Not every sequencer lets you, the user, create your own custom editing functions. Cakewalk is one that does. Cakewalk is among the most popular and powerful sequencer programs for the PC and the one of choice for many professional and other serious musicians and producers. One of its shining attributes is the CAL (Cakewalk Application Language) feature. It makes possible the writing of custom user defined "programs" that operate on the sequence data. You can then execute these functions like EDIT menu commands. OK, take a deep breath and calm down. Just because you read the word "program" doesn't mean you need to be a certified geek to create one using CAL. Although a background in computer programming will provide you a great jumping off point for learning CAL, all you really need to know are a few basic concepts and have a clear idea of what you want to do to the sequence. Therefore, it is important for the sake of this article that you already have a good understanding of the features of Cakewalk Professional version 3 or above for Windows. For the record, I'm running versions 3.01, 6.01, 7.01 and 8 under Windows 95, and so those of you who have other versions or are running 3.01 under Windows 3.X, there may be some differences that you will have to compensate for. As far as CAL is concerned, what we will be discussing here will apply to all versions of Cakewalk from version 3 through version 8. I will be referencing a lot of Cakewalk's features and will spend little time explaining them. All of this information is in the user's book. Read it first, get used to doing what Cakewalk is already able to do, then come here to learn how to go beyond these built-in functions and enter the world of CAL customizing.

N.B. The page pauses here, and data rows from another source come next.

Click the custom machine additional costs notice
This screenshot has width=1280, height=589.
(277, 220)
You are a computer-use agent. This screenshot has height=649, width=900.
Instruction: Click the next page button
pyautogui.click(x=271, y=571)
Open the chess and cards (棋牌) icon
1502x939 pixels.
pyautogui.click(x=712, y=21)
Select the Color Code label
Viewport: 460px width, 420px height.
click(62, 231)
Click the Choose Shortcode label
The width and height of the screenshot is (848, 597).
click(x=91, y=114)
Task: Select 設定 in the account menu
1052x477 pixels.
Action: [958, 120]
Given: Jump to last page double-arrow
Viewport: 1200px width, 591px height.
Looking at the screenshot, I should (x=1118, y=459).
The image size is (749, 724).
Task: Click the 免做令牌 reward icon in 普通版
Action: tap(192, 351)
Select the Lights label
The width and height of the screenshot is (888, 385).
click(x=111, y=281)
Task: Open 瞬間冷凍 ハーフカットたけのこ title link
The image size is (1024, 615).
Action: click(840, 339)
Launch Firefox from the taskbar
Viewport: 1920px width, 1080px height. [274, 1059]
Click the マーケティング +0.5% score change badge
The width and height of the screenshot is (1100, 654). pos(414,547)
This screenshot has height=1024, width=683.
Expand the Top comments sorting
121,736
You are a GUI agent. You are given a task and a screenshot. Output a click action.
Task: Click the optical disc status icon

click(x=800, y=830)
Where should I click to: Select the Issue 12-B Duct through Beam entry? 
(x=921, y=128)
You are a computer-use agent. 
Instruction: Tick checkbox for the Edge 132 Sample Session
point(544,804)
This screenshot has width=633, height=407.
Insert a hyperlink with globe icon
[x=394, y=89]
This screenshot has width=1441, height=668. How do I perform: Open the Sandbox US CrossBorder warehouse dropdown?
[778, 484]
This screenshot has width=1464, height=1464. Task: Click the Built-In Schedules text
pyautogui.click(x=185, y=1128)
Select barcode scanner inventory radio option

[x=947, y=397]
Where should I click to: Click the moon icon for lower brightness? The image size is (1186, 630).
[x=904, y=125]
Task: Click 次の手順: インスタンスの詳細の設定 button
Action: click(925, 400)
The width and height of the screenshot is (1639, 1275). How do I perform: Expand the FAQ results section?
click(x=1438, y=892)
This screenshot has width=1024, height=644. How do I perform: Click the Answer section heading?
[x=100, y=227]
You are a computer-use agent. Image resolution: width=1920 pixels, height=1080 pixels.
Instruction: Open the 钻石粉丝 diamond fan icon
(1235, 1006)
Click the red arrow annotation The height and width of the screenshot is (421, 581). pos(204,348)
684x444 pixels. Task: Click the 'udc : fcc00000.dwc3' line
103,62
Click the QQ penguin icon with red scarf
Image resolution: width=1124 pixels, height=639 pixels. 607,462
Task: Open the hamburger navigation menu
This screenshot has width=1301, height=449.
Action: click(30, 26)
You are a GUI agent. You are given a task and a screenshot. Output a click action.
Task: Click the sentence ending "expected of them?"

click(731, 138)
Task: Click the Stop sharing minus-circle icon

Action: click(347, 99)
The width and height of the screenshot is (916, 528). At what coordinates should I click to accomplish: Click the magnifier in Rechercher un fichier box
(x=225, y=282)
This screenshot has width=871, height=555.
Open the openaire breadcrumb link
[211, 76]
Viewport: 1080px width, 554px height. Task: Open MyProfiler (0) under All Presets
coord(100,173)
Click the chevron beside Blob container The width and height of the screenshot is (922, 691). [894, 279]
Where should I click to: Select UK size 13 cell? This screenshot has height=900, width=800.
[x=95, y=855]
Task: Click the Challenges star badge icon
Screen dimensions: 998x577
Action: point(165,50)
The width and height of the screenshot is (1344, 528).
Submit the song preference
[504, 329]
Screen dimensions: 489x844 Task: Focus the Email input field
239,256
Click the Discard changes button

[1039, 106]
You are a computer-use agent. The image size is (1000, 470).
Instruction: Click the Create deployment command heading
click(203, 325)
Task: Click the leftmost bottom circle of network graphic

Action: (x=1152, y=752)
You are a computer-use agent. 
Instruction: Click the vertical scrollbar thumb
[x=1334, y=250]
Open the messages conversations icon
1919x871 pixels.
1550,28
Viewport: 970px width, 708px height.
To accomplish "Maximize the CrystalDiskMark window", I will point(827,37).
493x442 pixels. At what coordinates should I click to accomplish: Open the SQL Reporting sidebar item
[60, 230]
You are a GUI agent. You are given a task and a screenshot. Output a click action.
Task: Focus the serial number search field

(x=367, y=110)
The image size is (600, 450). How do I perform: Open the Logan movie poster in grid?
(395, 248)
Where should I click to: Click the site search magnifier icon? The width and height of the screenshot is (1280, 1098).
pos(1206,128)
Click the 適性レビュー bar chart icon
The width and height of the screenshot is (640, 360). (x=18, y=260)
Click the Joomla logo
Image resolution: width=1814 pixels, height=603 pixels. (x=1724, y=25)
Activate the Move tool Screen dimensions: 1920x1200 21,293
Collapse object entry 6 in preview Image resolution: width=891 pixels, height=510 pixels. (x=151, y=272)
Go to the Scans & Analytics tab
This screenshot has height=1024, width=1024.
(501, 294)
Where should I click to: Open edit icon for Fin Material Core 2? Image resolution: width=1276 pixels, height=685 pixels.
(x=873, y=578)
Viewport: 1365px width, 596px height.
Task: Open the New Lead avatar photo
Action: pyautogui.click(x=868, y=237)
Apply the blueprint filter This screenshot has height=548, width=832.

This document focuses on CAL programs as written using functions arranged as program code. It will not spend much time on the subject of using the CAL view window to create macros or "movies" of keystrokes which are then converted into CAL script. The reason is that the creating and use of such macros is rather straight forward, adequately covered in the HELP system and does not require a tutorial to understand. Further, the macros that can be created with CAL "record" are of very limited use and as such, not the stuff of programmers. The only reference to creating macros will be in the discussion of using them to automate the process of setting up the edit function filters.